In the current context where the EU Ambassador is now making overtures to re-engage Zimbabwe as if nothing ever happened, the now beleaguered MDC-T leader who fronted the EU lies to sanitise them as not being informed by racial hatred has been totally exposed as having been a hapless puppet.
And, in retrospect, one finds it sickest, most pathetic and at the same time most callous for a Morgan Tsvangirai who knew the EU allegations not to be true, to have still proceeded to challenge those who liberated Zimbabwe through armed struggle to return the beneficiaries of that struggle to the place of bondage, so that he could re-liberate them.
And, re-liberate them not by himself, but with the help of racist Rhodesians who had fought tooth and nail to defend property rights founded on genocide.
And, all of it notwithstanding that he had deserted the liberation struggle.
A few short years later, when the nation was trying to come to terms with the ghastly Rhodesian war crime unfolding at Chibondo, one Cde Kambanje had a perfect response to Tsvangirai’s challenge when he gestured at the grisly remains of his erstwhile comrades-in-arms and asked the simple question: “Ko ava?”  (What about these?)
The challenge was that if Tsvangirai wanted the survivors and beneficiaries of liberation struggle taken back to the place of bondage for re-liberation by a Rhodesian liberation committee comprising the very same war-criminals responsible for war crimes in Rhodesia, what would be his position on those they had already murdered.
Those who had already paid the ultimate price for the freedom of speech he (Tsvangirai) was now abusing.
What would he do with the black people whom David Coltart, Roy Bennet, Eddie Cross, Iain Kay and Mike Campbell had bathed in acid and hid in mine shafts around the country?
Given the foregoing, and, in the wake of the EU Ambassador’s attempt to cajole the Zimbabwe sovereignty into re-engaging the racist bloc in spite of illegal sanctions still in place against President Mugabe and the Zimbabwe Defence Forces, any eagerness on the black government’s part to entertain the ambassador’s overtures disturbingly translates to an acceptance of Tsvangirai’s challenge to return the survivors and beneficiaries of liberation struggle back to the place of bondage.

PROBLEM A:
Please retype the collection entries from the first line through the line containing "pyautogui.click(x=204, y=279)", including both.
The piece on Zimbabwe and the EU has no connection to the collection entries.

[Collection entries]

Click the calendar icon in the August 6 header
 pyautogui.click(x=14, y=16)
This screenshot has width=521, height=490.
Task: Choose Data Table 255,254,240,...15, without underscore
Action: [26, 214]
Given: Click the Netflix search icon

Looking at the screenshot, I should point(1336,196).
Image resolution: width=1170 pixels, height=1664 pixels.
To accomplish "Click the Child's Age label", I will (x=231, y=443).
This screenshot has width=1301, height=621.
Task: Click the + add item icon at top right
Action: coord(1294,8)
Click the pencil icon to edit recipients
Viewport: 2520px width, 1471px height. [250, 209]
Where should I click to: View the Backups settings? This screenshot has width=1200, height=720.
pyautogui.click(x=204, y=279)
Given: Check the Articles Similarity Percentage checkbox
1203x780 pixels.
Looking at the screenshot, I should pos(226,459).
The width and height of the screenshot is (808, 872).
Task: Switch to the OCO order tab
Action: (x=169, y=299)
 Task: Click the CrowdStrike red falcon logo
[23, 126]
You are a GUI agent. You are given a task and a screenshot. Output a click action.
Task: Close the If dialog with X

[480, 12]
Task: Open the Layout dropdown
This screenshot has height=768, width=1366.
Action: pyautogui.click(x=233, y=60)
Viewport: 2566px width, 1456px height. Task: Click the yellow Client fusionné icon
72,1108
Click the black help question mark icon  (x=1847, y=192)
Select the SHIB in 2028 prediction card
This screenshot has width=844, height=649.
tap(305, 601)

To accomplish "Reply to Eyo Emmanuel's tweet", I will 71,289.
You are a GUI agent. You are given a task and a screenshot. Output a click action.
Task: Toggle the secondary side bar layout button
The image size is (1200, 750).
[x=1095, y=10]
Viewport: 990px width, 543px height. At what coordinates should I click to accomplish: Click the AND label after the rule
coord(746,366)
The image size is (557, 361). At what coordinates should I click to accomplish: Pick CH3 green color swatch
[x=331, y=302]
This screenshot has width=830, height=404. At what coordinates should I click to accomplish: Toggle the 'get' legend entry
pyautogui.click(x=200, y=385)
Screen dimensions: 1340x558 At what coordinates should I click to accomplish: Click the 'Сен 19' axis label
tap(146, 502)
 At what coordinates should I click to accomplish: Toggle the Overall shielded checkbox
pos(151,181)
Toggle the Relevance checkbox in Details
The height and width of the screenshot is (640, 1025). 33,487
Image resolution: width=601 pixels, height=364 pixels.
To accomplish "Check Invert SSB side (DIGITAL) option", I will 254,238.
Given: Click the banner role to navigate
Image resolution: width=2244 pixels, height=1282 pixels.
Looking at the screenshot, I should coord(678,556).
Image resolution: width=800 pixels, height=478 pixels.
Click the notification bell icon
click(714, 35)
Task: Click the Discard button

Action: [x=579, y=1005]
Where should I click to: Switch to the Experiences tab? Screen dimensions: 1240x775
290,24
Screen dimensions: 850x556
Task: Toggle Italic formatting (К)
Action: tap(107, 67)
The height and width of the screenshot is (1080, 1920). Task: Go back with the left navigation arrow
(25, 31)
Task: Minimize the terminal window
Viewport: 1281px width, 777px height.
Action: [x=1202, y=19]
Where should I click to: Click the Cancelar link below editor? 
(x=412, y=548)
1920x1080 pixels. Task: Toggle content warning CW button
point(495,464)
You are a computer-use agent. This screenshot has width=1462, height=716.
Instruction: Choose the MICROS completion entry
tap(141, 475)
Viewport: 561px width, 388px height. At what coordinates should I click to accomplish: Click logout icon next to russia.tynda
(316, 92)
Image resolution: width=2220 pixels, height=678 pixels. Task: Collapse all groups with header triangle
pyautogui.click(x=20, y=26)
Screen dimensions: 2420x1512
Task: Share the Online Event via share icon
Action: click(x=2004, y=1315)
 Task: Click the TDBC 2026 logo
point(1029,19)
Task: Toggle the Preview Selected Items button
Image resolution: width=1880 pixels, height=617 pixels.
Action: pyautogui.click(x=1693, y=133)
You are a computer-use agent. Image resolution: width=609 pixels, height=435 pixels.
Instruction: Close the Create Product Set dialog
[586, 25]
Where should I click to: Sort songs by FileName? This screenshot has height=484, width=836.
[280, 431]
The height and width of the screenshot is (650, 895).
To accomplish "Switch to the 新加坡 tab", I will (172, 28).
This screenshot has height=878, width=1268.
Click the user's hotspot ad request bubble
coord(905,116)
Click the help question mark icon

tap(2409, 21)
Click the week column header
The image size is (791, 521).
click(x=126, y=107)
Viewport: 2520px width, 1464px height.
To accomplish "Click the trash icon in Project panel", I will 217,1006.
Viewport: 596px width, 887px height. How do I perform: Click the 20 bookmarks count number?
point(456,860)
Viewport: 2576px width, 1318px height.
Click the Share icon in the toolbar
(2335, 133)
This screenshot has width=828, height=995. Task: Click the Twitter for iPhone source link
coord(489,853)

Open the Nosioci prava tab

PROBLEM B:
Continue the piece on Zimbabwe and the EU from its last sentence.

EXPECTED ANSWER A:
Click the calendar icon in the August 6 header
 pyautogui.click(x=14, y=16)
This screenshot has width=521, height=490.
Task: Choose Data Table 255,254,240,...15, without underscore
Action: [26, 214]
Given: Click the Netflix search icon

Looking at the screenshot, I should point(1336,196).
Image resolution: width=1170 pixels, height=1664 pixels.
To accomplish "Click the Child's Age label", I will (x=231, y=443).
This screenshot has width=1301, height=621.
Task: Click the + add item icon at top right
Action: coord(1294,8)
Click the pencil icon to edit recipients
Viewport: 2520px width, 1471px height. [250, 209]
Where should I click to: View the Backups settings? This screenshot has width=1200, height=720.
pyautogui.click(x=204, y=279)

EXPECTED ANSWER B:
And, in another sense it would appear sheer naivety for any black person capable of involved reasoning to expect liberation from Rhodesian racists who have never stopped defending exclusive white privilege, in Rhodesia, in Zimbabwe-Rhodesia and in Zimbabwe.  
And, in yet another sense, it makes one wonder how survivors of over a decade of sanctions that are still targeting the very leadership of liberation struggle would not see that there is nothing to lose and everything to gain in maintaining the course of economic self-determination that is already benefitting us rather than seek enemy funding and investment that will only mortgage future generations to racist whim.
And, in a still more disturbing sense, one is left at a loss as to why Africa always ends up defying her own logic.
One would think that an African who would have had the perfect logic and resolve to take up arms to end economic occupation would naturally have the perfect sense not to invite another occupation.
Yet, in spite of the irrefutable patterns history offers to guide Africans away from the EU, we seem to always end up trusting not what we see on the ground, but what the forked tongues of EU ambassadors say.
On a more critical note, it seems imperative for the black Zimbabwean policy maker to always remember that black Zimbabweans who were once told, and believed that EU sanctions against Zimbabwe were illegal surely won’t understand why the same EU should be given another chance to strangle us.
In that light, the enormous sacrifice by those who believed and knew the illegal sanctions to be an unforgivable heinous act of racism on the part of the EU places a heavy moral responsibility upon the black Zimbabwean policy maker not to trample on the people’s loyalty.
After all, the legitimacy of liberation struggle lies in the black government always acting in a manner that vindicates the enormous sacrifice made by those who were mobilised to execute the enormous task of armed liberation struggle.